Monday, September 03, 2012

Labor Day Message

This is Mr. Weber's talk to students on September 4, 2012, the day after Labor Day. 

As you know we celebrated Labor Day yesterday, a chance for all of us to take an extra day off. It used to be that schools began for the year after Labor Day, but they also didn’t have Fall Breaks, and the school year ended in June.  We, on the other hand, begin our fifth week of school this week and mid-quarter grades are determined on Wednesday. Hard to believe we’re already at the mid-quarter mark!

If your grades aren’t what you want them to be, it’s time to take a deep breath and examine why.

For some of you, JPII is difficult, and even if you work hard, you’re going to struggle in some classes here. I have great respect for those of you in that boat—so do your teachers--and the truth is, your drive and determination will turn out to be something that will make you very successful in life, even if your grades are not always what you want them to be.  

For the rest of you, it’s time to take inventory. Here are three practical questions:

1) Are you doing your homework and turning it in every day? I did a quick survey of grades last night: two out of every three of you who have failing grades have missing assignments, which our grade book program averages as a zero. It’s hard to overstate how crushing a missing assignment is to your mathematical grade point average. Let’s say you’re tearing up a class and make a 5/5 on the first homework assignment, 5/5 on the second, 5/5 on the third. Your current GPA is a 100%, or A+. But then you decide to give yourself a night off, and you don’t turn in the fourth assignment. What’s you’re grade now? It’s 15/20, or 75%, or a C. You go from A+ to a C just for taking one night off. And if your grades weren’t perfect before you skipped the assignment, the results are even worse.  So, if any of you have missing assignments, my advice to you is to go see if your teacher will allow you to turn in missing work for a late grade, even if there is some late penalty. If, in my example, a teacher allowed you to turn in that fourth assignment late and only gave you half credit, your overall grade would be 17.5/20, or 88%, a B+. Some teachers may not allow you to do this—as is their right. But for the ones that do, you’d be foolish not to take them up on it. Go see them this week and see if it’s possible.

2) How’s your attendance? At JPII, we have three periods a week for each of your classes, compared to five periods a week in most schools. This means if you miss class in a traditional school, you’re missing 20%, or one fifth, of the classroom content for that week. But at JPII, you’re missing 33% of the class, or one-third. But it’s worse than that: As you know, our classes here don’t slavishly follow a textbook, as if you could make up the missed class by reading pages X to Y in a textbook. Rather, classes here are marked by discussion, questioning, debating, and group interactions with your teacher and your classmates. If you're in class and active in those discussions, that cannot be duplicated by copying someone’s notes or reading a textbook. These facts are borne out by another quick look at Veracross: I took the top ten of you with the worst attendance at JPII so far this year and averaged your GPA to date: The ten of you have a GPA of just over 2.0, compared to a school wide GPA of 3.4—almost a point and a half less!

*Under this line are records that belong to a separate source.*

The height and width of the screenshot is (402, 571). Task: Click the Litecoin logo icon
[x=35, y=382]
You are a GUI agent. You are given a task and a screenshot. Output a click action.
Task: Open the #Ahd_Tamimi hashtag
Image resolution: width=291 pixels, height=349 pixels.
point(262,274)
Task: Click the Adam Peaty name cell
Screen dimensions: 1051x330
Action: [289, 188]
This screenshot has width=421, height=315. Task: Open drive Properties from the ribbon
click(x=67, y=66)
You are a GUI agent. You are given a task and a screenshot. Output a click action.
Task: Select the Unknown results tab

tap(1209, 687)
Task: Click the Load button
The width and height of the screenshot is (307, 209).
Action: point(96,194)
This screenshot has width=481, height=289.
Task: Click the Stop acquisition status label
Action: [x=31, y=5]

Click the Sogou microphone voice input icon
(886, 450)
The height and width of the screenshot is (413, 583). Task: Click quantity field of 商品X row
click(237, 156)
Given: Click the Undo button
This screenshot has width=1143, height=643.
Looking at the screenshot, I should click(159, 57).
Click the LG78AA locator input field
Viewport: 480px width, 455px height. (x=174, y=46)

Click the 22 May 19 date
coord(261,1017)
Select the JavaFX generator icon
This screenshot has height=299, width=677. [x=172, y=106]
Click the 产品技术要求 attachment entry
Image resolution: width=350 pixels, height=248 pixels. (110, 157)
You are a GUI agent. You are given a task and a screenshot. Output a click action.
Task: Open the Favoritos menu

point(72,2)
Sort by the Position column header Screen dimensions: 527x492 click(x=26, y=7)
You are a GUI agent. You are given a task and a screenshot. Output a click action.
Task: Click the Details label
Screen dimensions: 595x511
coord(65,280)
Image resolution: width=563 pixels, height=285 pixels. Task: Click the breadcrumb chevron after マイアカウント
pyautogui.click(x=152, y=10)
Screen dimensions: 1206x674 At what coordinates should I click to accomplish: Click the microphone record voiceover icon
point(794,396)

We do understand when you’re sick—there’s nothing you can do about that  except do your best to catch up. But when you leave school early for a trip, or come late to school because you just didn’t wake up on time, or check out of school because you’re simply tired, you’re really hurting yourself. 

3) Are you getting the extra help you need? I think some of you look at tutorials as a punishment. You think: “I’ve been in school all day, and I am not about to go see a teacher on my own time.” Or maybe you say to yourself:  “I’ll figure it out at home.”  But here’s what happens: Many times, you go home and waste hours trying to figure something out when if you asked your teacher, her or she could show you how to do it in ten minutes. Ask your teachers! Seek out their help! They want to help you, but they’re going to respect your freedom, and if you’re not asking them, they’re not going to force themselves on you. I can’t track this stat on Veracross, because we don’t record every time a kid attends tutorial, but I suspect this is true: if a student is faithful in going to tutorials, he or she generally does well here. They’re getting the help they need. It’s that simple.

So doing your homework, attending and paying attention in class, and seeking extra help when you need it are the three keys to success here.  Do you know what all three of those things have in common? With the exception of when you’re truly sick and unable to come to school, all three of those things are a function of work ethic—NOT ability. You can decide to do your homework-that’s a decision, an act of will. You can decide to tough it out and attend school if you’re merely tired or not 100%--assuming you’re not truly sick—that’s called gutting it out. You can decide to ask for help.

And that’s good news—really, it is! It means that YOU have control of how you do here. YOU have control of what you become.  If doing well here was purely a function of genetics—how smart you were—then how far you could go would be predestined by biology, how God made you.  We’d all be doomed to say at that level for the rest of our lives. But the core message of the holiday we just celebrated—Labor Day—is that we don’t believe that biology is destiny as Americans. We believe that the American dream is possible for all of us, as long as we have the guts and the drive and the courage to labor for it.

May we all have the guts and determination to achieve our dreams!